→ RECORD EXCERPTS
--*--
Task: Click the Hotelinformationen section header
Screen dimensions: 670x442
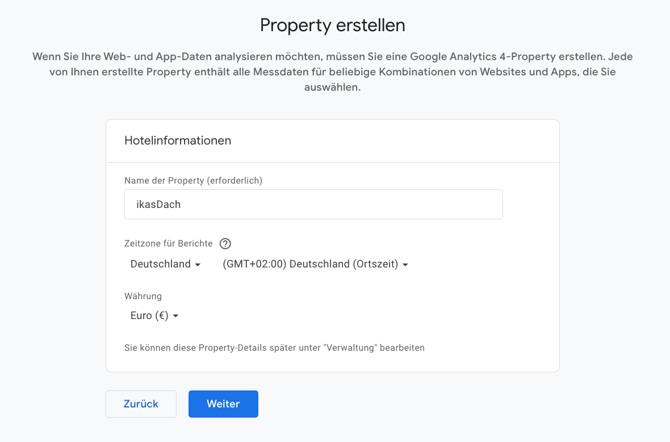Action: [178, 140]
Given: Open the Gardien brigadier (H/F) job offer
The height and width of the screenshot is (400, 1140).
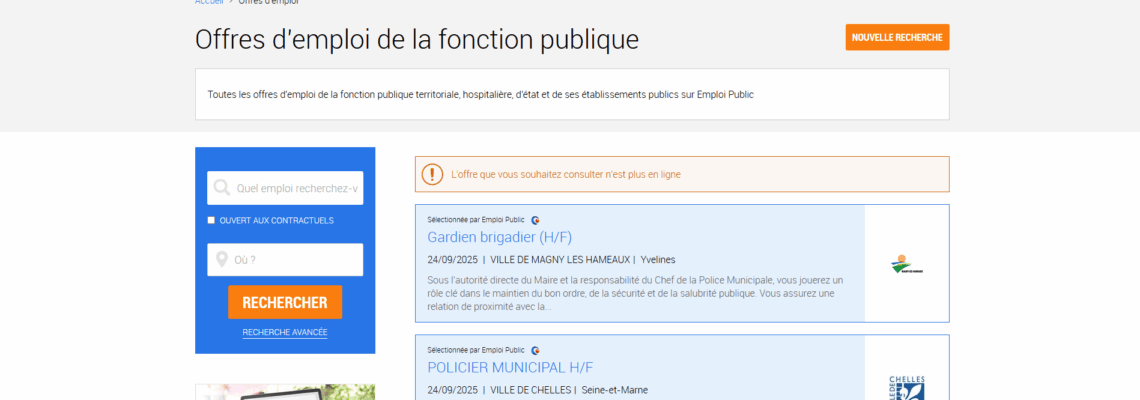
--*--
→ WORK INSTRUCTION
Please copy the data shown above precisely, leaving the images out.

→ ANSWER SPACE
Task: Click the Hotelinformationen section header
Screen dimensions: 670x442
Action: [178, 140]
Given: Open the Gardien brigadier (H/F) job offer
The height and width of the screenshot is (400, 1140).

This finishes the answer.